_Selected text:_
Terms of 2.0
More ramblings on Label 2.0
2. Clean up your act.
One thing that I've noticed prevalent in the machinations of Label 1.0
is an inability to upgrade one's approach once a new format arrives.
They seem to keep archaic articles of contracts around like someone who
refuses to clean out the fridge and hopes no one notices the stench.
A
notorious example is the "Breakage" deduction which hung around like a
bad smell well into the CD era. The basis of this deduction (sometimes
reducing a royalty base by as much as 15%) was that when Vinyl records
were made with Shellac a certain percentage of those would crack and
break while being transported. The label passed that damage on to the
artist. Without any basis, labels kept the clause in there way past
the sell-by date, hoping no one would notice. A few other examples of
clauses that could do with an overhaul would be:
Shorter album terms: There’s no need, and may be counterproductive, to lock an artist into a long term deal. The standard used to be 7 years...
Full royalty for all geographic territories: In the past, artists would be paid 50% of their royalty for sales outside their “home” country. Within a digital economy, this is an anachronism that needs to be removed
New Media deductions: Some contracts call for paying only 75% of a royalty on “New Media”, including digital. There is no reason, other than artist royalty reduction, to keep this around.

_Source excerpt:_
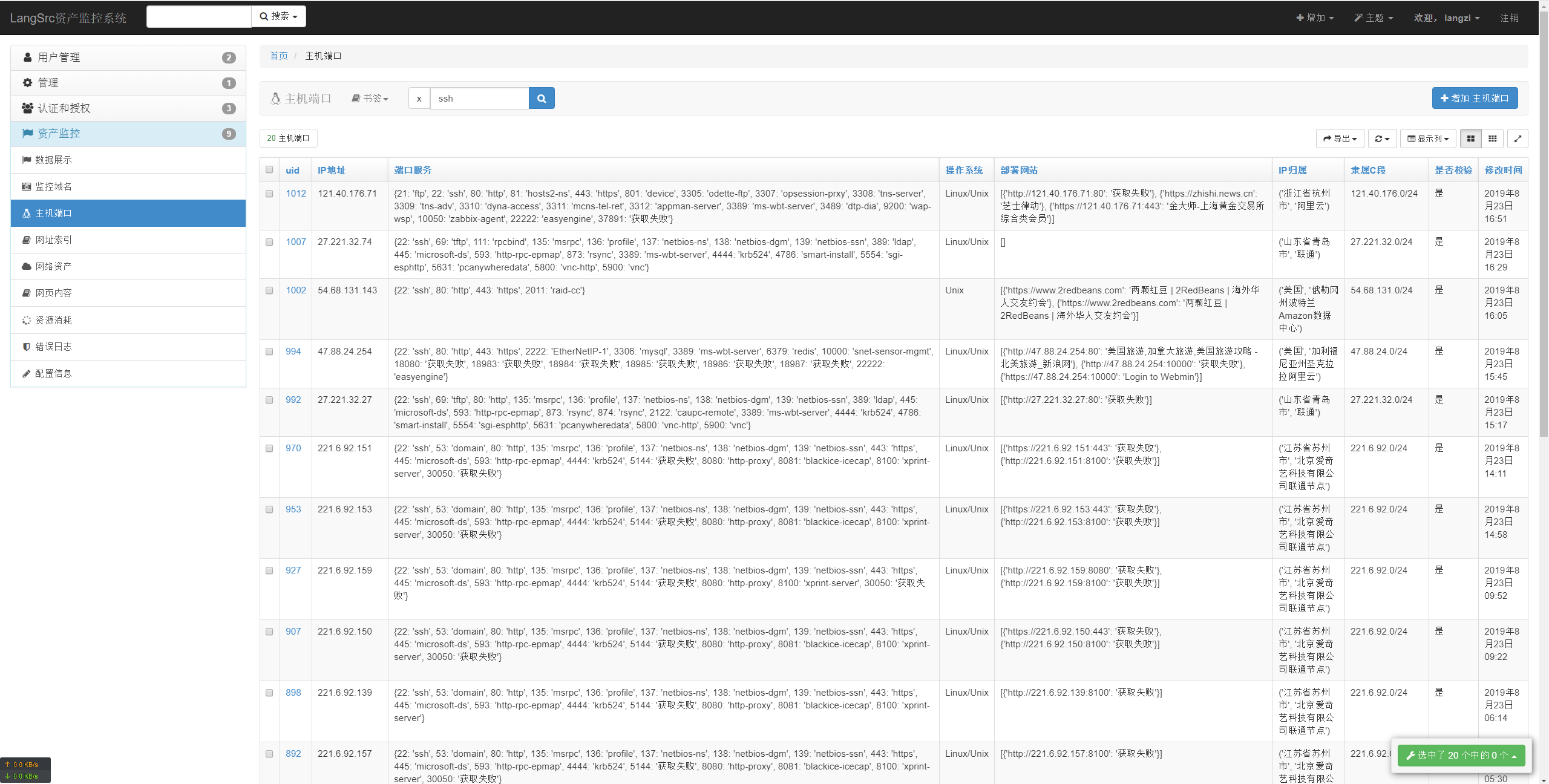Open the refresh options icon
Image resolution: width=1549 pixels, height=784 pixels.
[x=1381, y=139]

_Requirements:_
**1)** Rewrite the passage of the Label 2.0 text from "Terms of 2.0" to "new format arrives.", replacing "format" with "medium".
**2)** According to the Label 2.0 text, by how much could the "Breakage" deduction reduce a royalty base?

_Exercise solutions:_
**1)**
Terms of 2.0
More ramblings on Label 2.0
2. Clean up your act.
One thing that I've noticed prevalent in the machinations of Label 1.0
is an inability to upgrade one's approach once a new medium arrives.

**2)** By as much as 15%.